Le crois que le fait que sa phrase ne m’a pas du tout surpris confirme l’hypothèse qu’en réalité, quand nous nous référons à une personne dans notre discours, nous ne parlons pas vraiment d’un corps, d’une masse des muscles, des os et d’organes qui se déplace dans notre champ de vue et nous parle, nous touche — non, il semble que plutôt, en parlant de quelqu’un, nous parlons d’une image de celui-ci, conservée dans notre conscience, l’image constituée des expériences, des souvenirs et des faits que nous avons lié à cette personne. L’entraineur m’a dit donc que 80 kilos iraient bien à l’image de son ami. Le fait de peser 80 kilos dans sa conscience se liait avec légèreté avec elle. Il devait y avoir bien d’autres faits, pour exemple, celui de peser 70 kilos, ou 50 kilos, ou 40 kilos, mais ceux-là se liaient moins bien, mal ou absolument pas.

Mais pourquoi ne pouvait-t-il pas, pour exemple lier le fait d’avoir le poids de 40 kilos à l’image de son ami ? Pourquoi sa langue ne se levait pas, son œsophage ne se mouillaient pas, sa trachée n’apportait pas suffisamment d’air, et ses cordes vocales ne se mettait pas à trembler pour me dire : « 40 kilos, ça lui irait vraiment bien ? » Bien sûr, me diriez-vous, parce que cette phrase sonnerait ridicule si l’on l’appliquait à un athlète avec un dos énorme et les abdominaux d’un dieu grecque. Ce n’est pas faux, mais pourquoi, vous demanderai-je, pourquoi a-t-on besoin d’ajouter le matériel, le palpable, le visible quand il s’agit d’un processus qui se produit entièrement dans l’imaginaire ? Dans la conscience de mon entraineur, il n’y a pas de poids, il n’y a pas de dos énormes et de abs héroïques. Dans sa conscience, il n’y a que l’image de son ami et le fait de peser 40 kilos. Comment, alors, se fait-il, qu’au moment de naissance de la parole, au moment de joindre les deux éléments dans une entité nouvelle, on ne peut s’empêcher de jeter un coup d’œil couard sur le monde extérieur et de se servir de ses faits avant d’y lâcher ses mots ?

Le monde extérieur est fait de matière, la conscience est fait de l’expérience, n’est pas donc qu’en révélant la partie de sa conscience à son interlocuteur qu’on se sent soudainement obligé à conformer à certaines règles du jeu ? Comme si l’on avait une sorte d’idée approximative de comment l’autre personne aperçoit le monde ? Mais d’où est-ce qu’on l’a ? D’où savait mon entraineur que je vais probablement voir comme bizarre sa remarque s’il avait dit que 40 kilos iraient bien à son ami aux formes d’Hercules ? Comment savais-je que cette remarque était bizarre, sur quoi se fonderait mon jugement ?

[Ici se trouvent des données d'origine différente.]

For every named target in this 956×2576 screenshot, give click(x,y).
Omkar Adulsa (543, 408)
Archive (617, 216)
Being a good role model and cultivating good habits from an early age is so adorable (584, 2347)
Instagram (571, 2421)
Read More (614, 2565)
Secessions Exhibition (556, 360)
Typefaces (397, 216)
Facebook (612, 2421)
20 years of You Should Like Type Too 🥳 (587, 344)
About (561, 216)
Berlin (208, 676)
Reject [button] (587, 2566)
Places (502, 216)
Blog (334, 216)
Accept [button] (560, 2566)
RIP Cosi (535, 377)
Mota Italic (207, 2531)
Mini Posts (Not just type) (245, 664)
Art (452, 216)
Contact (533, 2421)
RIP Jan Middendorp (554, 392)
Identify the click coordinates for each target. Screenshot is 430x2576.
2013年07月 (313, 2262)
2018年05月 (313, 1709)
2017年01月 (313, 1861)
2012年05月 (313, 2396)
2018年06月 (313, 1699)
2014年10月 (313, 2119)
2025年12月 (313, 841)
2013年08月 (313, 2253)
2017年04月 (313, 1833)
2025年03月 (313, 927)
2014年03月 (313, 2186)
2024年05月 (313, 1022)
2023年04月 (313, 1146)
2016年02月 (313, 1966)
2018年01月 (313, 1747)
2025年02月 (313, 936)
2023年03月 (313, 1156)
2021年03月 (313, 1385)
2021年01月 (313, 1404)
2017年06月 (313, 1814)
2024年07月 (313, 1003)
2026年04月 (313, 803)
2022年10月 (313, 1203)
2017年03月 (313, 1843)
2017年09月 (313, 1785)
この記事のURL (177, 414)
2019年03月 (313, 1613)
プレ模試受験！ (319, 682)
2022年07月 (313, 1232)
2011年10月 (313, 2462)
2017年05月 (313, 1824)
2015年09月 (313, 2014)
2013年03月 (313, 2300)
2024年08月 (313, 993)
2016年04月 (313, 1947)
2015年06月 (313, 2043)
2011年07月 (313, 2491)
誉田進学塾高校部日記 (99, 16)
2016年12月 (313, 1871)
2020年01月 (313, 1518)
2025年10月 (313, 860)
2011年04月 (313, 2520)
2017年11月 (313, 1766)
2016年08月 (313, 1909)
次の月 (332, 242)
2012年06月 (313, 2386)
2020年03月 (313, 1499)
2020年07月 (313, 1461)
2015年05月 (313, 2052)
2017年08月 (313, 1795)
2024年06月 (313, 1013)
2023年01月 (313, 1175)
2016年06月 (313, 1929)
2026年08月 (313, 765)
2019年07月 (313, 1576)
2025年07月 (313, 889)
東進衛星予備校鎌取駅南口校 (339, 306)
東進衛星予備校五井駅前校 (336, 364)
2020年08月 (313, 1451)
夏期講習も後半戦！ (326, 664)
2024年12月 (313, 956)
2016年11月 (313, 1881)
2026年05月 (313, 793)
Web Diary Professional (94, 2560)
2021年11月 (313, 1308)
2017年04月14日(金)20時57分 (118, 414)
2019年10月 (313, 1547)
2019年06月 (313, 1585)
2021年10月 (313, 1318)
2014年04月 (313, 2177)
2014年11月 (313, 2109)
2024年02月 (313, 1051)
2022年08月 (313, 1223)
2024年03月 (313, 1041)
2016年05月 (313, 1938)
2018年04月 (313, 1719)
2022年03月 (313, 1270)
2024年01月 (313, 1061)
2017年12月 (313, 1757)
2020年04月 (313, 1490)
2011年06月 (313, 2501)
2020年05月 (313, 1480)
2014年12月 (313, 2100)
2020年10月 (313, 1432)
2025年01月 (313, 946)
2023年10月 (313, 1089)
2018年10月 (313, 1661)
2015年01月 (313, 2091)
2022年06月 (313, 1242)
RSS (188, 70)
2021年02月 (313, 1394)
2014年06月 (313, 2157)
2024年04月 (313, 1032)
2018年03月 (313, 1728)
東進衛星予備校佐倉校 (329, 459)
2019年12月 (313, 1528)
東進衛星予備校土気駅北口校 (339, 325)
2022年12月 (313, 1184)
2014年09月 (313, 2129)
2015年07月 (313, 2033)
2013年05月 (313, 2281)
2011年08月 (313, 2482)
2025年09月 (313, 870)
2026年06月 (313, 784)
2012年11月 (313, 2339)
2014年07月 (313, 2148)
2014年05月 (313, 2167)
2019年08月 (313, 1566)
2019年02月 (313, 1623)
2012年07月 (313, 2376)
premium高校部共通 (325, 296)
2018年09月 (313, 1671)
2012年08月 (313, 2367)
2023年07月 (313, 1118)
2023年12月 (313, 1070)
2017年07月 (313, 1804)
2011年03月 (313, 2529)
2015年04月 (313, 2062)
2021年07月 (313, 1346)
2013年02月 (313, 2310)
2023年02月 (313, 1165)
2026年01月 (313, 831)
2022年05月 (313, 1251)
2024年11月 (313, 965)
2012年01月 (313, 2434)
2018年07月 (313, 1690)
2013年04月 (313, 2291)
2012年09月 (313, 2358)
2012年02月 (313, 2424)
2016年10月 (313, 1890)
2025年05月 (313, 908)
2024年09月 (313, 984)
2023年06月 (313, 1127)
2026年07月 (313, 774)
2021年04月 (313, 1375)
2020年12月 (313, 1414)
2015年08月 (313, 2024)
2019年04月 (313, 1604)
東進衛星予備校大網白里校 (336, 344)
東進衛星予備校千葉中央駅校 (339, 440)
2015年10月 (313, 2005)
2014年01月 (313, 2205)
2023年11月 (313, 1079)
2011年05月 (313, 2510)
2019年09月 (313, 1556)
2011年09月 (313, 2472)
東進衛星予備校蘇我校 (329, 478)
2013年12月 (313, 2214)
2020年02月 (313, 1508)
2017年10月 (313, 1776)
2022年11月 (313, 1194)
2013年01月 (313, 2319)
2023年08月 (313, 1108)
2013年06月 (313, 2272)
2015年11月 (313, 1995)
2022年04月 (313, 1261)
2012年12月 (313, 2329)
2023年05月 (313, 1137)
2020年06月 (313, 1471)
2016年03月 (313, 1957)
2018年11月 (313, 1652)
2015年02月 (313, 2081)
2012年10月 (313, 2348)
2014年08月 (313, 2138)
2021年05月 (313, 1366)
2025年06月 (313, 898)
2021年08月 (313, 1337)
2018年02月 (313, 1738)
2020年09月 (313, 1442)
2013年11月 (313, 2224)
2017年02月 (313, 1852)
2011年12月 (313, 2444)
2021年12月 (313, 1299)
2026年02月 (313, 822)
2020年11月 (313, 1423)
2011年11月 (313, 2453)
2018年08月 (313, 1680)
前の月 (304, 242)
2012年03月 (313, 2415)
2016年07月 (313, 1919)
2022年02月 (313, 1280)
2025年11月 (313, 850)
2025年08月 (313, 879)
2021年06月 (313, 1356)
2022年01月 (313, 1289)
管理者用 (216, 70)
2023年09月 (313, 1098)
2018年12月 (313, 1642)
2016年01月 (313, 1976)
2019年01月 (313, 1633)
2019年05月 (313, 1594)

Eh bien, lui — ce « lui » auquel iraient 80 kilos, il reste toujours sans explication. Un pronom nu, un syllabe flottant sous la voûte d’un cathédrale de la conscience où la langue, fragile et vêtue en une drôle de chasuble, débite sa longue prédication interrompue par les chorus de quelques fidèles, dont les échos se mélangent en un long murmure, qui se lève au-dessus des têtes oscillantes, des mains faisant les signes de la croix, des lèvres remuantes, des sièges qui grincent, plus haut, toujours plus haut vers l’arête, d’où, filtré et coloré par les morceaux des vitraux, transsude doucement un rai droit du soleil — le même qui caresse les épaules d’un homme musclé dans une salle de sport par un beau petit-matin quand il fixe son regard sur la silhouette impressionnante de son copain et éprouve, avant de commencer à pousser l’air dans sa trachée pour faire vibrer le larynx et bouger la langue que va former les sons des mots, quelque chose de pur, fondamental et immédiat qui le fait prononcer sa phrase.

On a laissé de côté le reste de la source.